II. Außergerichtliche Kosten sind nicht zu erstatten.
III. Die Revision wird nicht zugelassen.
Gründe
Der Senat konnte ohne mündliche Verhandlung entscheiden, weil die Beteiligten hierzu ihr Einverständnis erklärt haben (§ 153 Abs. 1 i.V.m. 124 Abs. 2 Sozialgerichtsgesetz – SGG).
Die Berufung der Klägerin ist zulässig, aber unbegründet. Zutreffend hat das Sozialgericht entschieden, dass der Bescheid der Beklagten vom 23.03.2017 in der Gestalt des Widerspruchsbescheides vom 18.09.2017, mit dem die Beklagte die Vormerkung der Zeit vom 01.09.1984 bis 31.08.1985 und über den 31.08.1986 hinaus als Kindererziehungszeit und die Zeit vom 18.09.1987 bis 13.08.1994 als Berücksichtigungszeit wegen Kindererziehung abgelehnt hat, nicht zu beanstanden ist.
Anspruchsgrundlage für die begehrte Vormerkung ist § 149 Abs. 5 Satz 1 SGB VI. Nach dieser Vorschrift stellt der Versicherungsträger, nachdem er das Versicherungskonto geklärt hat, die im Versicherungsverlauf enthaltenen und nicht bereits festgestellten Daten, die länger als sechs Kalenderjahre zurückliegen, durch Bescheid fest. Zu den vorzumerkenden, rentenrechtlichen Zeiten zählen auch Kindererziehungszeiten und Berücksichtigungszeiten wegen Kindererziehung (§§ 54 Abs. 1, 56, 57 SGB VI).
Nach § 56 Abs. 1 SGB VI sind Kindererziehungszeiten Zeiten der Erziehung eines Kindes in dessen ersten drei Lebensjahren. Für einen Elternteil wird eine Kindererziehungszeit angerechnet, wenn
1.die Erziehungszeit diesem Elternteil zuzuordnen ist,
2.die Erziehung im Gebiet der Bundesrepublik Deutschland erfolgt ist oder einer solchen gleichsteht und
3.der Elternteil nicht von der Anrechnung ausgeschlossen ist.
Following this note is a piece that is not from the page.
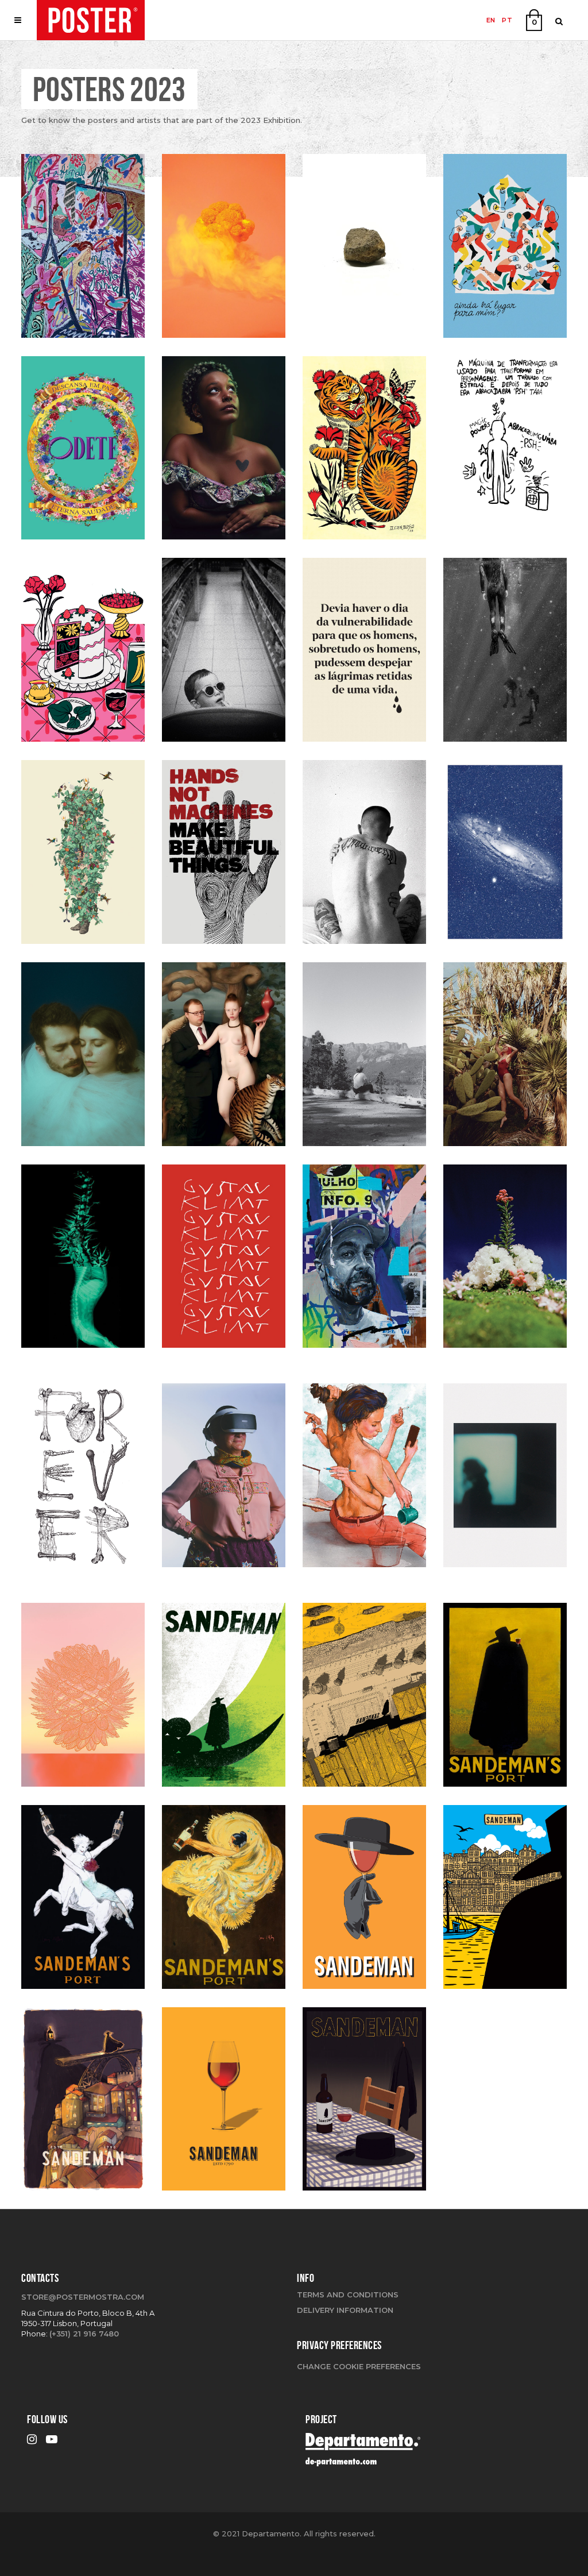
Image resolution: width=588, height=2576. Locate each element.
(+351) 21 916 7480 (84, 2333)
Absatz 2 dieser Vorschrift bestimmt, dass eine Erziehungszeit dem Elternteil zuzuordnen ist, der sein Kind erzogen hat (Satz 1). Haben mehrere Elternteile das Kind gemeinsam erzogen, wird die Erziehungszeit einem Elternteil zugeordnet (Satz 2). Haben die Eltern ihr Kind gemeinsam erzogen, können sie durch eine übereinstimmende Erklärung bestimmen, welchem Elternteil sie zuzuordnen ist (Satz 3). Haben die Eltern eine übereinstimmende Erklärung nicht abgegeben, ist die Erziehungszeit der Mutter zuzuordnen (Satz 8 idF vom 01.07.2014 bis 31.12.2018). Haben mehrere Elternteile das Kind erzogen, ist die Erziehungszeit demjenigen zuzuordnen, der das Kind überwiegend erzogen hat, soweit sich aus Satz 3 nicht etwas anderes ergibt (Satz 9 idF vom 01.07.2014 bis 31.12.2018).
Demnach hat die Beklagte die Kindererziehungszeit zutreffend der Klägerin zugeordnet. Eine andere Zuordnung kommt nicht in Betracht. Aufgrund der Angaben der Bevollmächtigten im Antrag vom 21.08.2016, die Klägerin habe das Kind gemeinsam und durchgehend zu gleichen Teilen mit dem anderen Elternteil oder überwiegend erzogen, der Angaben im Berufungsverfahren, der Beigeladene A. habe das Kind gemeinsam mit der Klägerin erzogen und der eigenen Angaben des Beigeladenen, er habe das Kind gemeinsam erzogen, ist zunächst davon auszugehen, dass die Klägerin tatsächlich auch erzogen hat. Falls die Klägerin das Kind allein ohne die Mitwirkung des anderen Elternteils erzogen haben sollte, wäre ihr die Erziehungszeit zuzuordnen (§ 56 Abs. 2 Satz 1 SGB VI).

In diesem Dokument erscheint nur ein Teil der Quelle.